Burchard of Worms wrote a document about errors that people could commit and the penance related to each type of wrongdoing. The document “Corrector and Doctor” was one of the largest collections of errors, and there was an entire section that discussed sorcery. Several sections of the document were concerned with the magical arts, including a description of women who ride around at night hailing Satan. This activity was still only considered an error and resulted in two years of penance in the form of fasting during holy days.
This example is especially important because this theme would be carried through the centuries to the early modern European witchcraft trials that would kill many women. Burchard of Worms, however, merely sees this activity as an error, not heresy, and suggested that the transgressor perform penance.
With the rise of dissenters towards the Church, as well as the increasingly severe punishments established in the Fourth Lateran Council, there was a need to find and persecute those who were acting contrary to Church teachings. As a response to heretical behaviour, the inquisition was implemented to find the heretics and put an end to their wrongdoing.
The inquisitorial process began with an appointed church official coming to a town suspected of having heretics, the official would teach a sermon denouncing heresy, and then would ask any heretics of those who knew of heretics to come forward and confess.

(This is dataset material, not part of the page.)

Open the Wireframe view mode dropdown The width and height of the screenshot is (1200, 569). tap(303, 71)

Once people came forward, or were brought in, the questioning would begin. Heretics who would not repent their beliefs would suffer harsher punishments than confessed heretics. The inquisitors had an arsenal of tactics that they could employ to acquire a confession, including psychological tricks, as well as threats against the accused’s inances. The inquisitors falso use extreme measures to obtain confessions, often by giving the accused heretic over to the secular authorities who would then torture the victim — those found guilty of heresy after the inquisition were to become social pariahs. They lost their homes, could not be buried in church land, and could not inherit or leave any property in a will.

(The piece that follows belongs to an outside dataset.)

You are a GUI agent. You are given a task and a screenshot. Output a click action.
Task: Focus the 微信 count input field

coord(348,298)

Confirmed heretics were also made to wear special markings on their clothes, therefore the whole community would be reminded of the Church’s severity in the punishment of those who acted against them. In the most severe cases, heretics were put to death.
A fine line divided orthodoxy and heresy, the inquisitor’s were responsible for distinguishing the difference, but this often led to an error being interpreted as heresy. The ultimate motivation for the inquisition was to correct incorrect behaviours, beliefs, and practices to ensure that there would be no further damage to Church doctrine. As sorcery began to become more commonly used, there was an increasingly large number of heretics accused of using magic. These heretics were seen as the ultimate threat to church orthodoxy because they were appealing to supernatural forces, rather than scripture.
The desire for knowledge was a constant power struggle between the lay people and the Church. Heresy was a threat to the Church and their power, but not all heresies were treated equally. Heretics were only seen as heretics because they had lost their battle against the Church for more power.
The inquisitorial process that was imposed to find heretics became a method of repression keeping documents as “its ultimate source of power.” The different methods used to find heretics and combat heresy were outlined in different church documents and doctrine. However, by maintaining a stronghold on the available documents, the laity were not made aware of the differences between possible crimes against the Church.
This lack of knowledge would lead to many people attempting to find their own solutions to existential issues that they were facing on a daily basis.